Problem/Motivation

There's currently a big push among life sciences research institutions to adopt Bioschemas, a project that seeks to adapt and contribute to the usage
of schema.org in describing life sciences resources. It does so by:

  • Definining new types and properties missing in schema.org that allow for the description of life science resources
  • Defining new usage profiles for existing schema.org types to add relevant properties when defining a resource.

There is, currently, not a viable way of implementing Bioschemas in Drupal (or any other CMS for that matter), but the Schema.org Blueprints seems to get very close, and may allow for full Bioschemas compliance with just some minor changes.

Steps to reproduce

Try to create a content type that's defined on other schemas but not in schema.org, like Bioschemas.

══════════

● **Task list**:
**a.** In the Bioschemas issue, which Drupal project is described as getting very close to allowing Bioschemas?
**b.** State whether each statement agrees with the Bioschemas issue, giving yes or no and quoting the words that decide it: (i) Bioschemas defines usage profiles for existing schema.org types. (ii) Bioschemas can already be fully implemented in Drupal. (iii) The steps to reproduce involve a content type defined in schema.org.
**c.** Reproduce the passage of the Bioschemas issue starting at "There's currently a" and ending at "some minor changes.".

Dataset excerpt
══════════

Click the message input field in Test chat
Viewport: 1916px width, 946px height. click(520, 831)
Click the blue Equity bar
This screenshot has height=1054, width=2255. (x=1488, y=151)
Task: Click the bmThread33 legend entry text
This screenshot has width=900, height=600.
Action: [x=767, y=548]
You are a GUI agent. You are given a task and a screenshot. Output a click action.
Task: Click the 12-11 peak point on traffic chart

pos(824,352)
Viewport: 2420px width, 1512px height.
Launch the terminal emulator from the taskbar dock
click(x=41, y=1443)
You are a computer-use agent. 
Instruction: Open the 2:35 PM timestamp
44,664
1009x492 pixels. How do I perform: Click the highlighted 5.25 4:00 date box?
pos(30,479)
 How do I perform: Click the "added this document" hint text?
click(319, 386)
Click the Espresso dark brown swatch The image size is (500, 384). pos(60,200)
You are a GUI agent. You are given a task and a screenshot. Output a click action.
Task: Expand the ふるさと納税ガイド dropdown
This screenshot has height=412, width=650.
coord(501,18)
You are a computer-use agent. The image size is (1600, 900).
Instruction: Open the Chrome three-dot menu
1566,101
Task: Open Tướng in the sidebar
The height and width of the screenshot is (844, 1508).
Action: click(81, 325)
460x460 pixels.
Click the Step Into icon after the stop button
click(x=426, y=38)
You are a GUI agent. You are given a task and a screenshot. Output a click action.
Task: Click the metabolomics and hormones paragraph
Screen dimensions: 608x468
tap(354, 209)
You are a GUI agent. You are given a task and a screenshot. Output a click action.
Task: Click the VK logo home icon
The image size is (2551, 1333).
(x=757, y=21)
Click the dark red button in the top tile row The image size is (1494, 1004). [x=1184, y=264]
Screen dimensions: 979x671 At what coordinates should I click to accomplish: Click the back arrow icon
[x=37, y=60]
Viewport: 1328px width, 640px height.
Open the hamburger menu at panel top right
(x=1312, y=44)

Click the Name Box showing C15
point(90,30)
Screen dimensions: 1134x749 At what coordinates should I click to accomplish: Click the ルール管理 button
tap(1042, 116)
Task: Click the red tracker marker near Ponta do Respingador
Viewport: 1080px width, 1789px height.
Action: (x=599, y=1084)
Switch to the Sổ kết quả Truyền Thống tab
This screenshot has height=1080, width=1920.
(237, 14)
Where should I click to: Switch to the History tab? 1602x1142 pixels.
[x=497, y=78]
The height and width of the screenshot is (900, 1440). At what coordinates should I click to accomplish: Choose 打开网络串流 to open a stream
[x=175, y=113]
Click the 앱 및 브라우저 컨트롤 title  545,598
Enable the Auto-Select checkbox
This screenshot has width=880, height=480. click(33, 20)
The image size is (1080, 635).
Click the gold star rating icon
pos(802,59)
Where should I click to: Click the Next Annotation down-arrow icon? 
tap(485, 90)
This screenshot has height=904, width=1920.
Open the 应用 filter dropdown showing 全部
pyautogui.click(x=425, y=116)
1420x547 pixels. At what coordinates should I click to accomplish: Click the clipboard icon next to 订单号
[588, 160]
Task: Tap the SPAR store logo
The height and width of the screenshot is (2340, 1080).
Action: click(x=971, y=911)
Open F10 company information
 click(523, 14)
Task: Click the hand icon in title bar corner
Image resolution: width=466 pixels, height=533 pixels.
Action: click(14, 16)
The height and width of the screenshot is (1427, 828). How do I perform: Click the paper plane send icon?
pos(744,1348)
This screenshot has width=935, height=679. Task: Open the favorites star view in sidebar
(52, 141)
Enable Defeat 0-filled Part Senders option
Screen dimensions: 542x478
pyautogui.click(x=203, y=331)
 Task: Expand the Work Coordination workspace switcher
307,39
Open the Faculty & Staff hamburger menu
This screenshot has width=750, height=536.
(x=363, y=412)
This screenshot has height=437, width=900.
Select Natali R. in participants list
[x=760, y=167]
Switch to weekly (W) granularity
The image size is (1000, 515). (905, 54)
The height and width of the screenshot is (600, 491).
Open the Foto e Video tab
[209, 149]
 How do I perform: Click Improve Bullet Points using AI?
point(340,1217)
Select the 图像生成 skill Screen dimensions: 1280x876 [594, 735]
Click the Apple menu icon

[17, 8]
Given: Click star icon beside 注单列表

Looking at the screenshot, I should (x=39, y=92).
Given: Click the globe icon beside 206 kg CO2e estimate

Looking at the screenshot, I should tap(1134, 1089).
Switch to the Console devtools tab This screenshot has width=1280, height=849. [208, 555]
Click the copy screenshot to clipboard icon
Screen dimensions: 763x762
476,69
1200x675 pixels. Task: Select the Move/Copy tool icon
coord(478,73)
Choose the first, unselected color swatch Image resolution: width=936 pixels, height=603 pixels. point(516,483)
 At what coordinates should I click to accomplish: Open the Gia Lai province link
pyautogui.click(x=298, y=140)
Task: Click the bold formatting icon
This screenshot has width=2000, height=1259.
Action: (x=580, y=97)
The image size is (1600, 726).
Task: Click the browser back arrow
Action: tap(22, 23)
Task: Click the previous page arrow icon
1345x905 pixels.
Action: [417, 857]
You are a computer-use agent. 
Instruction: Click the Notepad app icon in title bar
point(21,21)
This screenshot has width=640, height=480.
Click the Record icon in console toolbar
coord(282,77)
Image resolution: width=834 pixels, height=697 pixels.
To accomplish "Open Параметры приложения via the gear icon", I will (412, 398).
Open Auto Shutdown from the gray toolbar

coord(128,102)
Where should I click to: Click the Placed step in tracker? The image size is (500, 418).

══════════

● **Completed exercise**:
**a.** The Schema.org Blueprints.

**b.**
(i) Yes: "Defining new usage profiles for existing schema.org types to add relevant properties when defining a resource."
(ii) No: "There is, currently, not a viable way of implementing Bioschemas in Drupal"
(iii) No: "defined on other schemas but not in schema.org"

**c.**
There's currently a big push among life sciences research institutions to adopt Bioschemas, a project that seeks to adapt and contribute to the usage
of schema.org in describing life sciences resources. It does so by:

  • Definining new types and properties missing in schema.org that allow for the description of life science resources
  • Defining new usage profiles for existing schema.org types to add relevant properties when defining a resource.

There is, currently, not a viable way of implementing Bioschemas in Drupal (or any other CMS for that matter), but the Schema.org Blueprints seems to get very close, and may allow for full Bioschemas compliance with just some minor changes.